Your task: All lines with the word "settings" must be pulled from the entries below.

Provided information:
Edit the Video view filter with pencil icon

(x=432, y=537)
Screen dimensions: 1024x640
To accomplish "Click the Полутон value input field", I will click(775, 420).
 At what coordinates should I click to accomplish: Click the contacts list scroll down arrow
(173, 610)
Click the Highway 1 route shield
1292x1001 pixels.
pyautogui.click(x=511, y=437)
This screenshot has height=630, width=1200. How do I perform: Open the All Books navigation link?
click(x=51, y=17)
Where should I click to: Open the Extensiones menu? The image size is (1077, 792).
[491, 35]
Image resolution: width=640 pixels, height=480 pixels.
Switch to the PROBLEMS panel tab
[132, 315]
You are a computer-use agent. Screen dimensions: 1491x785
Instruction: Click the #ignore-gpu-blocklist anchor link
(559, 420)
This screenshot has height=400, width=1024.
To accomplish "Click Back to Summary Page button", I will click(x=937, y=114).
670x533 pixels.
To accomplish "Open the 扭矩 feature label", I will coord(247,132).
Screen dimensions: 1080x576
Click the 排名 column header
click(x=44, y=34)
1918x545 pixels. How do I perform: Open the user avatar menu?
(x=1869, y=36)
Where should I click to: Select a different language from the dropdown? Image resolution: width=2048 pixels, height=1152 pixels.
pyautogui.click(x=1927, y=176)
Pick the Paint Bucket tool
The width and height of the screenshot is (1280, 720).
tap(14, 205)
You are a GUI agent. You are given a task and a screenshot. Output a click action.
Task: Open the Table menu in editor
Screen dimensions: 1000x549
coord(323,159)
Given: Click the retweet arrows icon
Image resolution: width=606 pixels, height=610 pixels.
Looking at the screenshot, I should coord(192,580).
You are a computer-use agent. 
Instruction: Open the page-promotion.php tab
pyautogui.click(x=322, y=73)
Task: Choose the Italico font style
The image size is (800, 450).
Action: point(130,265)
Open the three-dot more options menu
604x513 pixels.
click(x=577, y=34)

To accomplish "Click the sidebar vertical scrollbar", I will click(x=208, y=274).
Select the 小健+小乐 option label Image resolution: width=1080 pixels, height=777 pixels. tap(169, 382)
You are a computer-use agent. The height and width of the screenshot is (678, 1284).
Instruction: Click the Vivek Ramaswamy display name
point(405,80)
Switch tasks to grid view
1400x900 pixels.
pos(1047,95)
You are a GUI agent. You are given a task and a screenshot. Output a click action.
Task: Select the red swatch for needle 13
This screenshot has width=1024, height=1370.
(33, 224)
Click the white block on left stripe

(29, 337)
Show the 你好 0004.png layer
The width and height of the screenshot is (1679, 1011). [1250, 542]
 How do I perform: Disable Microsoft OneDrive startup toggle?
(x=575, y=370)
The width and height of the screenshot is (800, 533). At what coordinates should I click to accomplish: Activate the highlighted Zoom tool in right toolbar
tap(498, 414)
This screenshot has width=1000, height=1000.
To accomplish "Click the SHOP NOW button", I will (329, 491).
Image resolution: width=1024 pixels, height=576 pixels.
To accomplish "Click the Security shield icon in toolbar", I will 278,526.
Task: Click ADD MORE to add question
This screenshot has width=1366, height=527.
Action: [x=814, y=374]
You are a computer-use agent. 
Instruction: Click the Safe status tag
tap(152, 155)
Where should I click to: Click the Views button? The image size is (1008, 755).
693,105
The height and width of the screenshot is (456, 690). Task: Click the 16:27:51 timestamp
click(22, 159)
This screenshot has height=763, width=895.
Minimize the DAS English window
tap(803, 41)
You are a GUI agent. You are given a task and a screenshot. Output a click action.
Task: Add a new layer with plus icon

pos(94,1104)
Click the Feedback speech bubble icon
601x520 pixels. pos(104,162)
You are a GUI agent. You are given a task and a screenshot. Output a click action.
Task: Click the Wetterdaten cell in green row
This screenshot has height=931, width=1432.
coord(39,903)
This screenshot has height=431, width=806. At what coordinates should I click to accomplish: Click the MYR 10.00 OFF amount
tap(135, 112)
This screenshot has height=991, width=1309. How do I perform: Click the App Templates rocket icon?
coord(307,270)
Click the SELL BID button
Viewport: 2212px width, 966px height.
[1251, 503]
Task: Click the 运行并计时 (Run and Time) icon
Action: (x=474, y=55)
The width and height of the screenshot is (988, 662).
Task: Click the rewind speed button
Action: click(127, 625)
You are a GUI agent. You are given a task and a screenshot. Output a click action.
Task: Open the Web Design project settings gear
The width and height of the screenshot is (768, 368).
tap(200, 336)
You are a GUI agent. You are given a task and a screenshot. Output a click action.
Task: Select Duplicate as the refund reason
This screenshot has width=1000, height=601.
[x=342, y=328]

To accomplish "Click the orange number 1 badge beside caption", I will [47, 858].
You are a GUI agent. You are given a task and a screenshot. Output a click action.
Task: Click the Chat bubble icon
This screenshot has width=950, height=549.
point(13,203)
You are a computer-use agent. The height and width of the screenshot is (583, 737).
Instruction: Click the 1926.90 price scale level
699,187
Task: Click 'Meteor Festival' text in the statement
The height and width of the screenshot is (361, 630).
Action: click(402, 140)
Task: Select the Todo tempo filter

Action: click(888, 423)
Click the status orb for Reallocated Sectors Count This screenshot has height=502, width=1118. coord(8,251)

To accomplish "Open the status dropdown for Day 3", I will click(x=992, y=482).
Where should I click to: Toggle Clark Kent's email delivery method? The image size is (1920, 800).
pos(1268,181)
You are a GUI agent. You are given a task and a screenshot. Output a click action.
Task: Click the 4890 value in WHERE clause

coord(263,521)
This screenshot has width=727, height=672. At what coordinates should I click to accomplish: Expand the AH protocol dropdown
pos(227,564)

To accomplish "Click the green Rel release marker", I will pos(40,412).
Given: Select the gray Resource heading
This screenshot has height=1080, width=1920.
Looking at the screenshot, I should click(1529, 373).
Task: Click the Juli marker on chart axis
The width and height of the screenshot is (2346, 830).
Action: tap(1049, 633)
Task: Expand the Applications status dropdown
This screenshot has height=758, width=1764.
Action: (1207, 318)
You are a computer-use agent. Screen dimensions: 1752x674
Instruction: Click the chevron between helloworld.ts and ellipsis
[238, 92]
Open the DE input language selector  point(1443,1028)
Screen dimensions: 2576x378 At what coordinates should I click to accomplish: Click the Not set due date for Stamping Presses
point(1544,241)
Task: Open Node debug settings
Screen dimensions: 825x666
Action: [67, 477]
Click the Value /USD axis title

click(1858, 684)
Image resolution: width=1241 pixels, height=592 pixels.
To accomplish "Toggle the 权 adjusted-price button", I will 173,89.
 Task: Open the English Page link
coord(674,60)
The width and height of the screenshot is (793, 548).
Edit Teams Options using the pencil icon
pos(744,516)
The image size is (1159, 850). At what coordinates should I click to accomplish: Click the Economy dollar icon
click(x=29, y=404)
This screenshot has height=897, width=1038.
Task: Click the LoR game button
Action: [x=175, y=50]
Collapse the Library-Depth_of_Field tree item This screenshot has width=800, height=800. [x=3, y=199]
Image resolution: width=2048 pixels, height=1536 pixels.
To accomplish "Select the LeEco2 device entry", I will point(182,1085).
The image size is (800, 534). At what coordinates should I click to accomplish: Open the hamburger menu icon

Response to this exercise:
Task: Open the Web Design project settings gear
Task: Open Node debug settings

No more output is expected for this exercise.